At the co-op store, an unhappy knot of customers clustered around the profile tills. The iris scanners were offline. The profile economy was a side effect of the war on terrorism. It ran on biometrics and most businesses used iris scanning because it was cheap and supposedly reliable. People didn't need to carry cards or ID of any sort. They just submitted to an iris scan and their profile account was debited. If you happened to not have a balance in your government account, you were left with cash or barter in the offline market.

The choice of currency was a wildcard. After the devaluation of the American dollar in the oil crash, the United Nations pushed their coinage, UN credits, but a lot of people didn't accept it. I could have used loonies, but as usual I wasn't carrying cash. A couple of the people around the profile till were quite irate, but the store people couldn't do anything about a network problem.

I was standing in the entrance taking in the scene, wondering what to do and just then Mark Andrews passed through the cash till. Mark was the share crop gardner dad had enlisted when Matt, Jon and I were becoming independent and he wasn't able to handle all of the gardening chores. Dad supplied the garden and a little work, Mark did the rest and they split the crop. Mark had the same deal with several other households. He was dark haired, about 40, married with no kids. His wife worked at one of the local credit unions. I didn't know him all that well, but I knew he lived outside the profile economy.
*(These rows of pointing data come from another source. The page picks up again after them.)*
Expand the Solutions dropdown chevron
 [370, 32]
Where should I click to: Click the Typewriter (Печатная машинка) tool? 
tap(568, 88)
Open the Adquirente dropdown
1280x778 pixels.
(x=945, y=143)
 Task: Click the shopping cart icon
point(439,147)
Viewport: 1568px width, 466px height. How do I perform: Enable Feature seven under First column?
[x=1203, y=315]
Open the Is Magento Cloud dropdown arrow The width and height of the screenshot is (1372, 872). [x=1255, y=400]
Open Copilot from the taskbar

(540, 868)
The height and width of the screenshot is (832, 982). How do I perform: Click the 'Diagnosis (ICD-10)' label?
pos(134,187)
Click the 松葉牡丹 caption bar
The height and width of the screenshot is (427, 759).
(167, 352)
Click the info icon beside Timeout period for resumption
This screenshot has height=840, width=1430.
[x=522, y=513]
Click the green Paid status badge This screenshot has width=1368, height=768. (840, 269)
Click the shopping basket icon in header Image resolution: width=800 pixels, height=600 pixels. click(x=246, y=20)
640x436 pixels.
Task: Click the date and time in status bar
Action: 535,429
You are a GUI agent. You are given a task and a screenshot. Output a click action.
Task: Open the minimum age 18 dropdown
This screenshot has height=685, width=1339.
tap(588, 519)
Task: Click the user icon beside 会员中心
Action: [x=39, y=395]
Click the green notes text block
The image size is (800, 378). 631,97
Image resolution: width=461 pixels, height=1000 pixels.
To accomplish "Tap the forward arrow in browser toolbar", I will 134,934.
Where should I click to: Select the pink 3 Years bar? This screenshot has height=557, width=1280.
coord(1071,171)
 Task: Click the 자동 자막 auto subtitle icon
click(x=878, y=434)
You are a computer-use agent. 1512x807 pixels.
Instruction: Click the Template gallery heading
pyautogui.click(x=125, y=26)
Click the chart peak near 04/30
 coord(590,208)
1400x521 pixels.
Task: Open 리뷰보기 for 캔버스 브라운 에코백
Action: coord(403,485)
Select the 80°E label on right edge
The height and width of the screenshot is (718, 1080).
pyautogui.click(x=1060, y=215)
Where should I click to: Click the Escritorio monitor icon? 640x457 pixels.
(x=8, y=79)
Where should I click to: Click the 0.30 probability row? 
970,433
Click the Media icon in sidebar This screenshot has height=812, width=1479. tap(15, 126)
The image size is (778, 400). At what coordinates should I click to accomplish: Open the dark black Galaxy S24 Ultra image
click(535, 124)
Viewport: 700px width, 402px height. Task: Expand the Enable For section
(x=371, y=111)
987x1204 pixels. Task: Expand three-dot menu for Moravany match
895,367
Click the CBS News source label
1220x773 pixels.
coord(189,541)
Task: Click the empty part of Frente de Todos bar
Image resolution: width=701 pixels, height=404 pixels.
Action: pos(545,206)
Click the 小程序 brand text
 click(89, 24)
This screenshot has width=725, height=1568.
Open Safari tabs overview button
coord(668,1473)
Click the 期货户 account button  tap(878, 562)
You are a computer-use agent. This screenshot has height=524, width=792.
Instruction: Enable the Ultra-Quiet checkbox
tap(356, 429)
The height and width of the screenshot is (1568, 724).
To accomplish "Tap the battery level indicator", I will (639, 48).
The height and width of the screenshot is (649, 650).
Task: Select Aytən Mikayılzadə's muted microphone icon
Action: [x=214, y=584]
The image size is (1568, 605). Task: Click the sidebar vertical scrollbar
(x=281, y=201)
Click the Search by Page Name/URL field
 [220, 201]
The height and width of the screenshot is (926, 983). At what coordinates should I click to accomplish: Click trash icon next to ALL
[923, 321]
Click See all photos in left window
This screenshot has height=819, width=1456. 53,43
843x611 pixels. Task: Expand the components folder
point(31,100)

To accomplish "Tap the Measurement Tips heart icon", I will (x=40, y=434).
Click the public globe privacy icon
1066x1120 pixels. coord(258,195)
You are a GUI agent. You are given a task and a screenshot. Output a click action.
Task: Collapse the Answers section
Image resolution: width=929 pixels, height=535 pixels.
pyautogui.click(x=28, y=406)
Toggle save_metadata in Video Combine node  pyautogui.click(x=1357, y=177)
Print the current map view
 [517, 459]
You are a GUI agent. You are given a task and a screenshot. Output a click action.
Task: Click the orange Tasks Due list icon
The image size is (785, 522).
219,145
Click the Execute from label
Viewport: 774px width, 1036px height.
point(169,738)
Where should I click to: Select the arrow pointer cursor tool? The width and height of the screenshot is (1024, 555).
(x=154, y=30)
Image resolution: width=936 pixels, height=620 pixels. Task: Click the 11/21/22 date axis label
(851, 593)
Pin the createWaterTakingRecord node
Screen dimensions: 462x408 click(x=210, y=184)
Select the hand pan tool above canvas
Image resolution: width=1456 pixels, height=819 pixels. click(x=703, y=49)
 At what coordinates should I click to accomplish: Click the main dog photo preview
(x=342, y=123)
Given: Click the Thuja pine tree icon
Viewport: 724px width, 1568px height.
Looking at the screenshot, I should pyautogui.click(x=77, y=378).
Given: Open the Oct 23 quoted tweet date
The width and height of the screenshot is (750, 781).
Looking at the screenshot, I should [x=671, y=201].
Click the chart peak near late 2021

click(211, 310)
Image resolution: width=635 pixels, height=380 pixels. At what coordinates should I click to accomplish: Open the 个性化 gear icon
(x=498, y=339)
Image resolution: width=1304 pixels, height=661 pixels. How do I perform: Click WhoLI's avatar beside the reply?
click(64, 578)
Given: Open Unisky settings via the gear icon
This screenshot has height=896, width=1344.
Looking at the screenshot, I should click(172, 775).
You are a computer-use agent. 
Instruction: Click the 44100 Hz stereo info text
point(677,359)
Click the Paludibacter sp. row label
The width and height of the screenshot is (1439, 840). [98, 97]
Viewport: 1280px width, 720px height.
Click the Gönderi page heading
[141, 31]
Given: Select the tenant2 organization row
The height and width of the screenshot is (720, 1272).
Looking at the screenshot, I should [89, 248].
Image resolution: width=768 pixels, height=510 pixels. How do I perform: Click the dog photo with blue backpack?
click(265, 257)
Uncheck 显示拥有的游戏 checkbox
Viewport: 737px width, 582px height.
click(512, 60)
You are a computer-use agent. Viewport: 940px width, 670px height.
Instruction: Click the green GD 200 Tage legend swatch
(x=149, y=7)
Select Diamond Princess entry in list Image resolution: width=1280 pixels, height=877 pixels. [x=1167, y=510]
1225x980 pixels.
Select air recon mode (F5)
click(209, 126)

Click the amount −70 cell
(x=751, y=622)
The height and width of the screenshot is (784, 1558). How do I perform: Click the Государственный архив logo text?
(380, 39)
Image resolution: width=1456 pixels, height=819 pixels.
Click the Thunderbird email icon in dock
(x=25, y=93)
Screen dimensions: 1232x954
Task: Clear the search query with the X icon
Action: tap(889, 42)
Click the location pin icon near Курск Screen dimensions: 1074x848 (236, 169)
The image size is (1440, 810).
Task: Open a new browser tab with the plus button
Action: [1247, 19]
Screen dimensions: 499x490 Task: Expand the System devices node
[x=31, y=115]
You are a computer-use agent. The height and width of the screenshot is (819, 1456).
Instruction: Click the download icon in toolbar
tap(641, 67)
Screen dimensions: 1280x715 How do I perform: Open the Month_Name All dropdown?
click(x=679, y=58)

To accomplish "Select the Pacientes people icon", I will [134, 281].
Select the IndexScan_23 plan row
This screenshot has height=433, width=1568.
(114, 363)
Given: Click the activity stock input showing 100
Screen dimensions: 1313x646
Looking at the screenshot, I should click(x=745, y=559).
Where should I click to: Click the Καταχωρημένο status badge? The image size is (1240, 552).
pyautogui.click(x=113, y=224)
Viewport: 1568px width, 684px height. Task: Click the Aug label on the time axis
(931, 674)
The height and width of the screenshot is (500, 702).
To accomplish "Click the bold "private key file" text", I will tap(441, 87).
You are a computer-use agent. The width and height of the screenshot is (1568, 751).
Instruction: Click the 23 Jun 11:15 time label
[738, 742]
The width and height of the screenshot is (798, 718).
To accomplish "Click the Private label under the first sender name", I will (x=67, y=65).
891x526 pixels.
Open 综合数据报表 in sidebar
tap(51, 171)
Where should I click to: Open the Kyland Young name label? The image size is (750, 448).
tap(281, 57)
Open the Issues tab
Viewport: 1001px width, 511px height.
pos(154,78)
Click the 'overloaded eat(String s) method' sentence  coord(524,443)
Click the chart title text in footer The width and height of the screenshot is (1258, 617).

"Fontaine!" He stopped in surprise.

"Luc, actually." Most people couldn't tell Matt, Jon and I apart, so I was used to that kind of interaction.

"What's up?"

"Well I was going to do some shopping, but I don't have any cash on me and with the scanners down..."

"What do you need?"

"Just some eggs and chili."

"How much will that be?"

"Fourteen or fifteen bucks."

"Here's twenty." He handed me four coins. "I'll be over to see your dad in a day or two and you can pay me back then."

"Great. Okay. Thanks."

He clasped me by the shoulder and departed.

I did my shopping and paid at the cash till. There was still an angry knot around the profile till.

As I rode home, my thoughts circled around Mark, money and food. Food security was an issue seldom far from people's minds. I never saw a ration card until I was ten years old. Canada was lucky. The breadbasket of the world --- how quickly that changed!

In the 19th century, upwards of half the population lived on farms. Agriculture required draught animals and manpower. The development of the internal combustion engine and petroleum at the end of that century changed the energy equation. Generations of new and more powerful farm machinery initiated a gradual shift towards industrial agriculture. Fertilizers, irrigation, plant breeding and then genetic engineering hastened the process. By the end of the twentieth century, less than five percent of the population lived in the country.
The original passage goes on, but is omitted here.